One of the hardest things for first-generation college-goers is responding to family and friends back home. While they are no doubt proud of you, they also may not understand the life and work of college, especially at the graduate school level.

“There’s a lot of translational work we need to do with families about not only the 'what' we are doing, but the 'why,'” Jack says. “Sometimes you have to forgive family for maybe feeling a little resentment that you are doing the exact thing that they are most proud of and wanted you to do in the first place. There's a lot of conversations that need to happen to demystify what you are doing. That can be hard, as you don’t always know what is going on around you to figure out how to explain it to someone else.”

“There’s a lot of translational work we need to do with families about not only the 'what' we are doing but the 'why,'” Jack says. “... That can be hard, as you don’t always know what is going on around you to figure out how to explain it to someone else.”

Take care of you

A proponent of the importance of self-care, Jack acknowledges that many first-generation students struggle to straddle college life and obligations or challenges back at home.
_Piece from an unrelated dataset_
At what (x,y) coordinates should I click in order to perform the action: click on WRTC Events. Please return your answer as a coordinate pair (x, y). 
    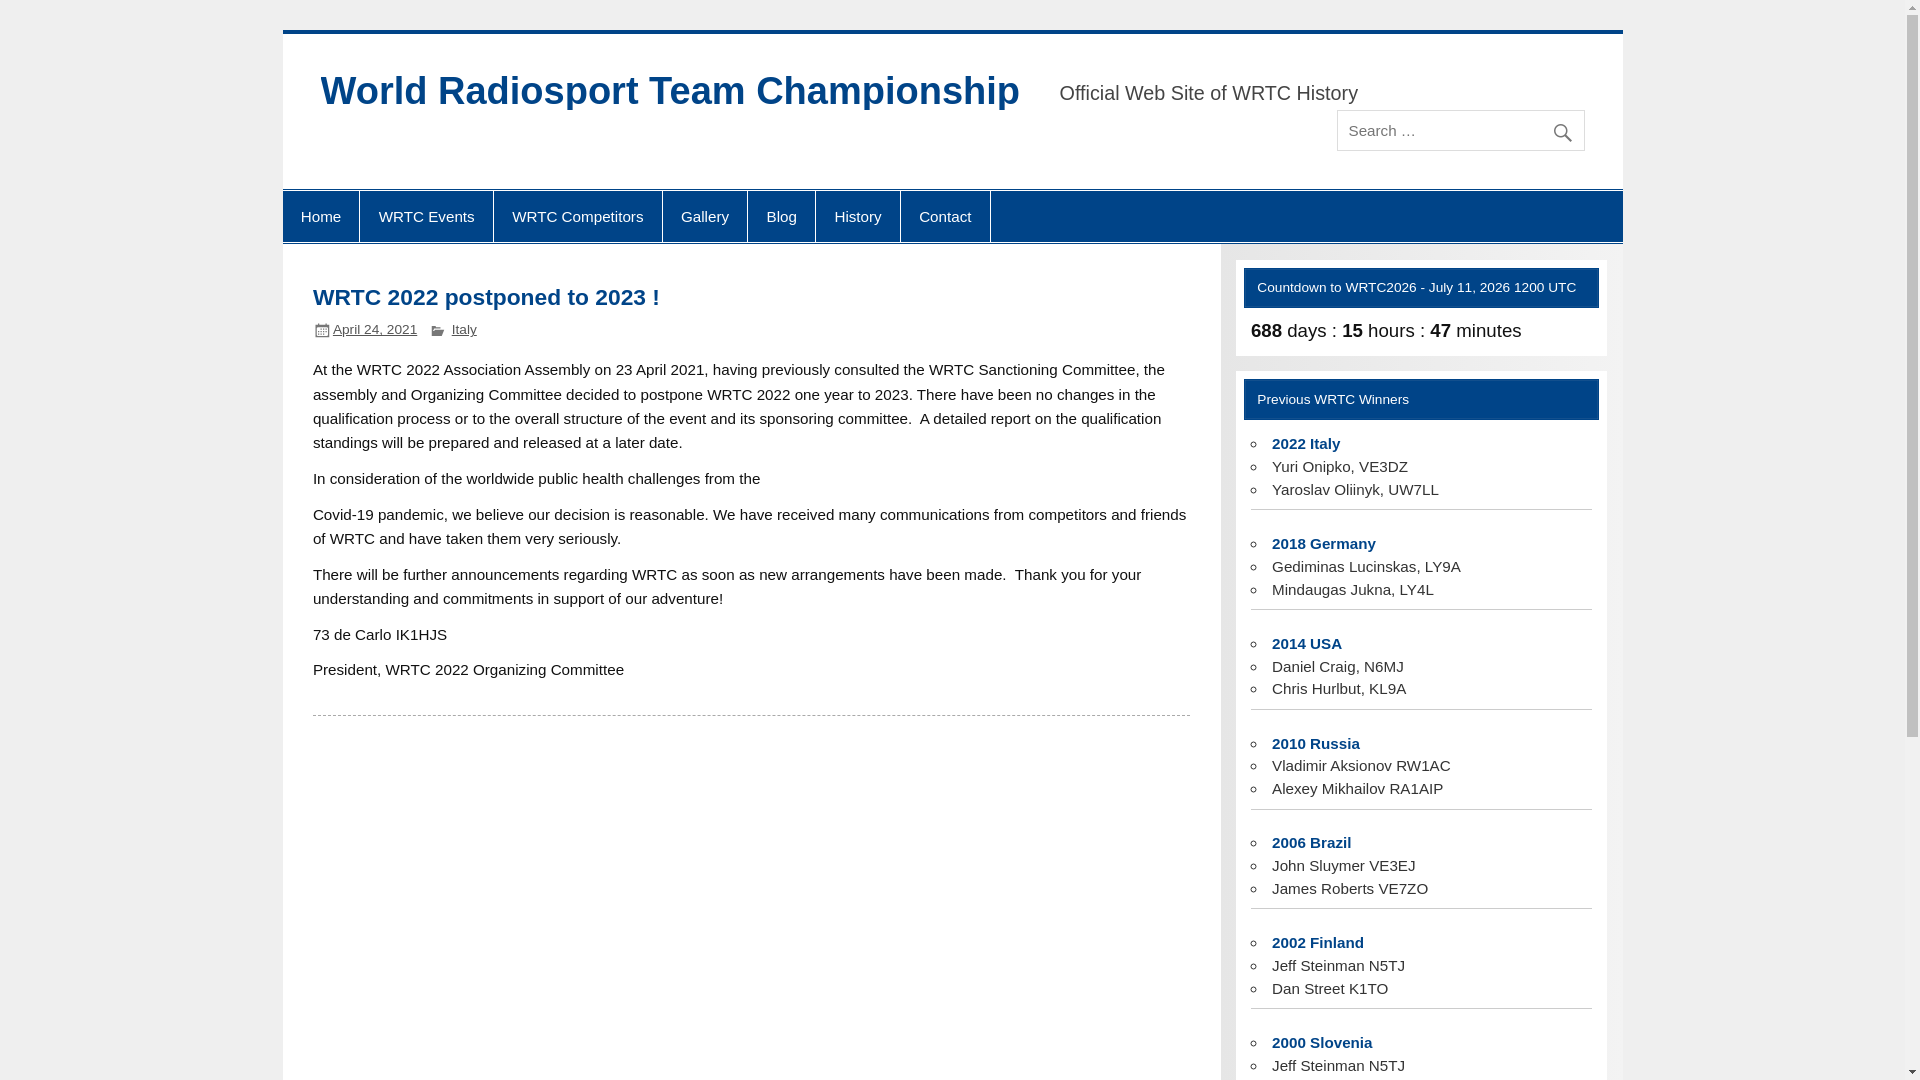
    Looking at the image, I should click on (426, 217).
They may feel overtaxed on both fronts. He advises students to make time for themselves — and to set the boundaries they need in order to ensure their own wellness. “Take care of yourself, so that when you get to higher ground, you can do more for your family than when you are struggling and climbing yourself,” he says. Figure out what you need to succeed, and keep the long view in mind, he says.  

It’s not networking; it’s building a network

Try not to think of networking as an effort to collect as many cards as possible or connect to hundreds of names on LinkedIn, he says. Instead Jack suggests the value of building a network with a small number of trusted people who are just as interested in your development as you are theirs. While building a network is important and valuable, so that when college ends you have someone to make a recommendation or endorsement, know that it’s about cultivating real relationships with a range of people — a peer, an alum, a faculty member, and a staff member.

Be "unapologetically elite"

If you keep questioning whether you belong, Jack says it’s important to learn how to own your accomplishments and be “unapologetically elite.” “You have accomplished so much to be sitting in that room. Never apologize for being in the space or having the titles or positions you earn,” Jack says. “A lot of us have been made to feel like they need to second guess why they got here or why they got something, like you are an affirmative action case. Well, know that if affirmative action got you here then it won’t help you graduate. There’s no affirmative action in grades.” The next time you think about not saying your institution’s name, for fear of reprisal, remember this, Jack says: “If you put the name of your college on your resume, then put it on your lips in conversation.”

Still can’t quite shake the feeling that you don’t belong at your institution? Well, get a good mirror and start practicing your superhero pose, Jack says. Part of the process is believing in yourself by figuring out what you do well and what skills you can get better at. Then, work on it, own it, and let yourself grow.